● **Texto apresentado**:

^^^^^^^^^^^^^^^^

São Paulo, 17 de outubro de 1999


Periferia se iguala à Guiana e
bairros nobres, aos EUA


Risco de morrer assassinado é muito desigual e faz com que a esperança de vida do morador dos bairros pobres seja igual à registrada no resto da cidade há 20 anos

JOSÉ ROBERTO DE TOLEDO
da Reportagem Local

A epidemia de violência rouba dois anos e meio de vida dos homens paulistanos. A esperança de um recém-nascido do sexo masculino em 1998 em São Paulo era viver até os 65,2 anos. Descontadas, porém, as mortes causadas por assassinato, os moradores da capital teriam sua expectativa de vida ampliada até os 67,7 anos.
A violência tem sido uma das principais causas para a esperança de vida na capital ter evoluído muito lentamente neste final de século. Em 1980 ela já era de 63,6 anos para os homens. Ou seja, em quase duas décadas aumentou pouco mais de um ano e meio.
A perda de 2,5 anos se refere à média da cidade. Mas os riscos de morte por homicídio são muito desiguais e seus efeitos sobre a esperança de vida variam radicalmente de distrito para distrito.
Assim, enquanto subtraem pouco mais de seis meses da expectativa de vida dos moradores de regiões nobres da cidade, os assassinatos encurtam em quatro anos a dos habitantes do Jardim Ângela -um dos três distritos mais violentos de São Paulo.
É o que revelam cálculos feitos pelo demógrafo Carlos Eugenio de Carvalho Ferreira, do Seade (Serviço Estadual de Análise de Dados). A pedido da Folha, ele determinou a esperança de vida ao nascer para o total da cidade, bem como para os três distritos mais violentos e para três dos menos violentos.
No primeiro grupo estão Guaianases ao leste, Brasilândia ao norte e Jardim Ângela ao sul. Os três estão localizados na extrema periferia da cidade, na fronteira com outros municípios.
No ranking da morte de 1998 elaborado pelo Pro-Aim (órgão de vigilância epidemiológica da Prefeitura de São Paulo), esses distritos ficaram com as três primeiras posições.
Suas taxas de homicídio os colocariam entre os dez municípios mais violentos do país. Elas foram de 88 por 100 mil habitantes, 84,8/100 mil e 84,6/100 mil, respectivamente.
No segundo grupo, formado por áreas ricas e centrais, o risco de morrer assassinado é apenas uma fração do risco dos distritos periféricos: Jardim Paulista (2,4/ 100 mil), Consolação (3,6/100 mil) e Perdizes (8,9/100 mil).
Como aponta o documento "A Mortalidade no Município de São Paulo em 1998", do Pro-Aim, "fica evidente a relação entre a violência e as condições de vida da população".
Para se ter uma idéia da diferença, a soma do total de moradores que morreram assassinados nesses três distritos em 1998 chega a 13 pessoas -o equivalente a apenas 6% das 211 vítimas da Brasilândia.
A consequência é o aumento das desigualdades sociais dentro de São Paulo. Some-se aos assassinatos as mortes no trânsito (também mais volumosas na periferia) e maiores taxas de mortalidade infantil. O resultado será uma diferença brutal na esperança de vida entre os vários distritos da cidade.

^^^^^^^^^^^^^^^^

● **Tarefa**:
Indique se cada afirmação a seguir está de acordo com a reportagem sobre violência e esperança de vida em São Paulo. Responda sim ou não e cite literalmente as palavras do texto que decidem.
1. Em 1980, a esperança de vida dos homens na capital era de 63,6 anos.
2. Os três distritos mais violentos ficam em áreas centrais da cidade.
3. Entre os distritos ricos citados, Perdizes tem a menor taxa de homicídio.
Não é preciso consultar os registros.

● **Dados fornecidos**:
^^^^^^^^^^^^^^^^

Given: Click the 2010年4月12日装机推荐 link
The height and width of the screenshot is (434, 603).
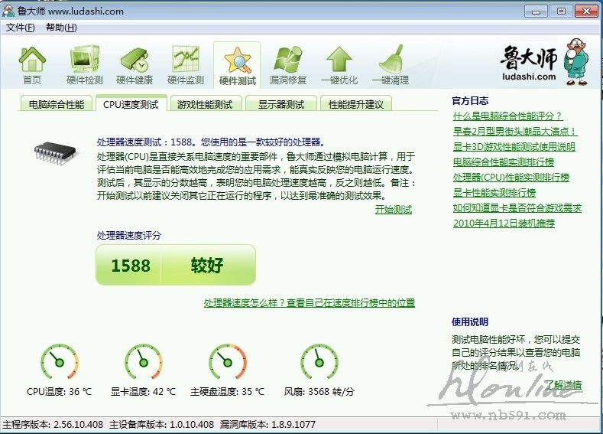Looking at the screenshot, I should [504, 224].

^^^^^^^^^^^^^^^^

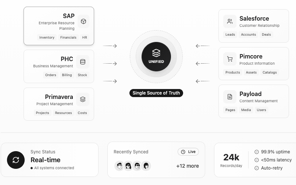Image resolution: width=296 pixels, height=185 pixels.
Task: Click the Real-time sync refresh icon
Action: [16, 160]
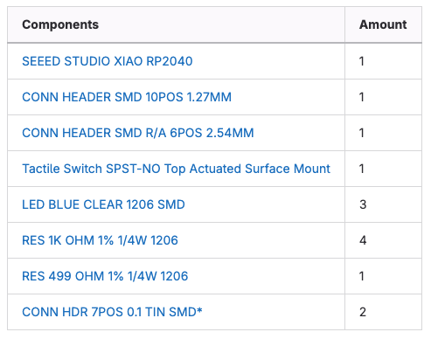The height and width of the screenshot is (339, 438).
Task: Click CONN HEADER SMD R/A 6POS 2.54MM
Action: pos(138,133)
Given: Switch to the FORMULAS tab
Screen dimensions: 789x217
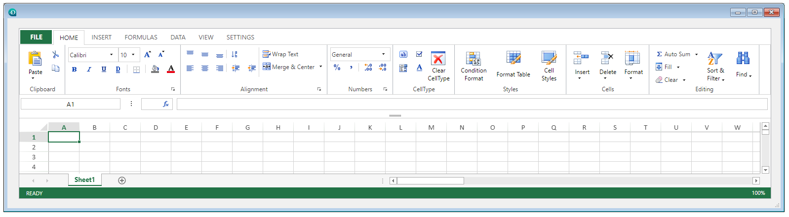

^^^^^^^^^^^^^^^^

● **Resposta**:
1. Sim: "Em 1980 ela já era de 63,6 anos para os homens."
2. Não: "Os três estão localizados na extrema periferia da cidade, na fronteira com outros municípios."
3. Não: "Jardim Paulista (2,4/ 100 mil), Consolação (3,6/100 mil) e Perdizes (8,9/100 mil)."